Tasty appetizers, time with a nationally renowned relationship guru and a gourmet Belgian cooking demonstration were a part of the entertainment offered to nearly 100 spouses and Family Members who gathered at the Army Community Service building.
The event was sponsored by Family and Morale, Welfare and Recreation.
"The wife and the Family are just as important as the Soldier," said Col. Kenneth Riddle, Fort Drum garrison commander. "We have learned in our Army that in order to retain the Soldier, you have to retain the Family. If the Family is not happy, the Soldier won't stay in the Army."
"I think we should have Spouse Appreciation Day 365 days a year," Riddle said to cheers.
Organizers said the event was a huge success, due in large part to the wildly entertaining performance of author David Coleman, also known as the "Dating Doctor," who had audience members laughing, openly sharing their experiences and occasionally tearing up.
"It was an unbelievable time. We feel very fortunate to have been able to bring in (Coleman)," said Jolly Miller, ACS chief. "I was surprised to see the degree of freedom with which some of the spouses could talk about very (sensitive topics)."
Coleman, a relationship expert regularly featured in mainstream print, radio and TV media, made spouses comfortable enough to ask him questions about such serious subjects as infidelity, physical intimacy and pornography.
"I want to say this in the most ego-free, humble way possible," Coleman said after the event. "The reason I get booked a couple of hundred days a year is because within 15 minutes of starting a program, I build a very strong rapport, I build a sense of mutual trust within the room, and people will share absolutely anything with each other.
"These women have stuff that's been on their minds and on their chests for weeks, months and years," he continued. "They haven't been able to tell anyone.

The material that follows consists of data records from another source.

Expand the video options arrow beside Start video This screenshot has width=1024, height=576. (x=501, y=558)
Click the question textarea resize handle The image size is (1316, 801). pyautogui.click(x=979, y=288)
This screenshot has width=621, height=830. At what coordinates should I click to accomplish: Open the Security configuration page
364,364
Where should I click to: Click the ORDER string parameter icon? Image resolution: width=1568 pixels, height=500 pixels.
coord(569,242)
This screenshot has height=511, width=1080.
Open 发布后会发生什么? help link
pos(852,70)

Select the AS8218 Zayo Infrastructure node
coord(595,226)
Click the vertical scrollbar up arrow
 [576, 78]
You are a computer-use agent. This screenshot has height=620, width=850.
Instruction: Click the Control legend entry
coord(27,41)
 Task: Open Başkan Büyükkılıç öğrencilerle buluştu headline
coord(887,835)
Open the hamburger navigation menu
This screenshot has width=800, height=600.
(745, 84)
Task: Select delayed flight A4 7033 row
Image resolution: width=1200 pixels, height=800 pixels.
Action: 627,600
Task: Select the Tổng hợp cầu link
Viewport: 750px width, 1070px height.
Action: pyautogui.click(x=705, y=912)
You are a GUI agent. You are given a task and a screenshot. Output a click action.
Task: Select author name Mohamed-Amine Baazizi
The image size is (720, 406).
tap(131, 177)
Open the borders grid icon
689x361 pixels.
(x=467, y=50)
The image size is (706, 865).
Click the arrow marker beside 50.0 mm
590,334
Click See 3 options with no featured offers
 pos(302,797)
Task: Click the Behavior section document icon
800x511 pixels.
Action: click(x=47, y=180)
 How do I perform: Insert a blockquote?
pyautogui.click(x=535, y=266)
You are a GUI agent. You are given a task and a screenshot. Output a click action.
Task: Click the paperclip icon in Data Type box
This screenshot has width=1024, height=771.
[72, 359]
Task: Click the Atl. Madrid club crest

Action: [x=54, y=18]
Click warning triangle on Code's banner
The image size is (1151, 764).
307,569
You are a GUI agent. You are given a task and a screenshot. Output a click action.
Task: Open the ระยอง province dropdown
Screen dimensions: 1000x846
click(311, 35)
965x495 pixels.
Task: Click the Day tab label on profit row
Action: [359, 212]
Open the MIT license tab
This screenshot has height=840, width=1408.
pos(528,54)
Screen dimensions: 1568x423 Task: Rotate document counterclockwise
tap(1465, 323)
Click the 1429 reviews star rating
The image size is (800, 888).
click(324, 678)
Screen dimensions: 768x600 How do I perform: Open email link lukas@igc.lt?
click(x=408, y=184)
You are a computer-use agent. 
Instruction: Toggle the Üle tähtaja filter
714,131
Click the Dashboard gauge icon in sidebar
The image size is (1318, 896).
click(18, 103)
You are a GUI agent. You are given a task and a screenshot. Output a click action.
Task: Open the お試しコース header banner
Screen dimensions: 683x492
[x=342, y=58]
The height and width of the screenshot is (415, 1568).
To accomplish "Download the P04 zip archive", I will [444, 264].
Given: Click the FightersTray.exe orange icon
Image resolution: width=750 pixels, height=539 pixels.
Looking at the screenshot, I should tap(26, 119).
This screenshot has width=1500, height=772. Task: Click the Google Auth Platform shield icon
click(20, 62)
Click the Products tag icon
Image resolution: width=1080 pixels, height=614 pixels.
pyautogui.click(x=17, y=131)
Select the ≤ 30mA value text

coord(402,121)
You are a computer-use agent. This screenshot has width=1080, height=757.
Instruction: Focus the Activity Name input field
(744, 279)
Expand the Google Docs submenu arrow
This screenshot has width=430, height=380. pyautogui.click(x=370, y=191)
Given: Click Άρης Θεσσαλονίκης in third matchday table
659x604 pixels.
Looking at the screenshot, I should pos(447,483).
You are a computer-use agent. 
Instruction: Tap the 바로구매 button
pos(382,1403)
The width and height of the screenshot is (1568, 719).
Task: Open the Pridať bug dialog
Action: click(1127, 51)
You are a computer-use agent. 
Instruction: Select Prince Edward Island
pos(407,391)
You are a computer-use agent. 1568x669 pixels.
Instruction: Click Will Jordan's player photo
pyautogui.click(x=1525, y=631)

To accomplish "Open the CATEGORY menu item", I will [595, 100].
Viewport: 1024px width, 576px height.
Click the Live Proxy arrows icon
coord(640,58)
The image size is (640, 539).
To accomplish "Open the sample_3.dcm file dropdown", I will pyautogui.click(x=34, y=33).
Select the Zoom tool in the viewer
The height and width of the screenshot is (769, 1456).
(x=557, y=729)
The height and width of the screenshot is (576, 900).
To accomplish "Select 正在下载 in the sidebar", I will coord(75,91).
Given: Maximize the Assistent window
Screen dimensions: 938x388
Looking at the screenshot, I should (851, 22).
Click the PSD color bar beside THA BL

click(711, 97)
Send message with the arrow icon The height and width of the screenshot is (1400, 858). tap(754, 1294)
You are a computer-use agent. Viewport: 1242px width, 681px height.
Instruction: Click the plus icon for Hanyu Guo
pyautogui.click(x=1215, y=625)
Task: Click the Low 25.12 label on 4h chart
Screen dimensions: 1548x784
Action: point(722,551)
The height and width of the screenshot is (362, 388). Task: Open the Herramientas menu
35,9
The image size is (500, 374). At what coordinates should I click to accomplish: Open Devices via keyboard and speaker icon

We build a comfortable, safe environment where they could. We saved some relationships today; there's no question."
Coleman said the spouses of Fort Drum were "a wonderful group of women."
"You could tell that their hearts were absolutely in the right places," he said. "Some of them might not have been in the most perfect home-life situations, but they were still graceful and character-driven in how they asked their questions and responded to certain things. It showed me a tremendous amount of respect for themselves, for their husbands, for their marriages."
Chimey Blackwell, wife of Staff Sgt. Lowell Blackwell, 2nd Battalion, 10th Aviation Regiment, said it was her first time attending a spouse appreciation event.
"I think it is nice how somebody as popular and famous as (Coleman) is would actually just take his time to do this ... for military spouses," said Blackwell, who had her picture taken with Coleman afterwards.
Another spouse, who volunteers her time at the library, said Coleman was extremely entertaining.
"He really cracked me up - he's very real," said Carolyn Mote, wife of 1st Sgt. Emil Mote, 2nd Battalion, 15th Field Artillery Regiment. "I think I'm in love with him. I'm going to get his book."
Miller, who oversees dozens of ACS staff members, many of them professional counselors and therapists, said she was pleased to see a good number of junior-enlisted spouses in attendance at the event. She said they are usually the ones in need of the most help.
"Most of them don't go out, because they have small children," she said. "It's their first time in the military, their first time in a marriage ... (there's) not much money. If you put all of that together, you have people who really need your help.
"This is where our programs become very helpful," she added. "They can come to ACS to see what we have to offer. We have volunteer opportunities; we pay for their child care if needed. They can learn how to write a resume, take parenting classes. This is it. This is why I exist."
Coleman noted military marriages have the highest rates of divorce, infidelity and spousal abuse.
"I want those numbers to go down. I want to foster hope, love and confidence in every single one of you," he told spouses. "There's no place on the planet I won't go to positively impact the lives of our Soldiers and their Families."
After Coleman's speech, Belgium native Louise Bly demonstrated how to make romantic Belgian cuisines, including shrimp crescents, steak in champagne sauce, parmesan bread and Bourbon chocolate mousse.
National Military Spouse Appreciation Day was first proclaimed in 1984 by former President Ronald Reagan, who designated it as a time for recognizing and honoring the contributions and sacrifices of all military spouses.
"President Reagan realized what it took us as an Army a little bit longer to realize, and that is how important the spouse and the Family are to the readiness of our Army," Riddle said. "We're not perfect, and we have a long ways to go, but it is 10 times better (now) than it was 10 years ago."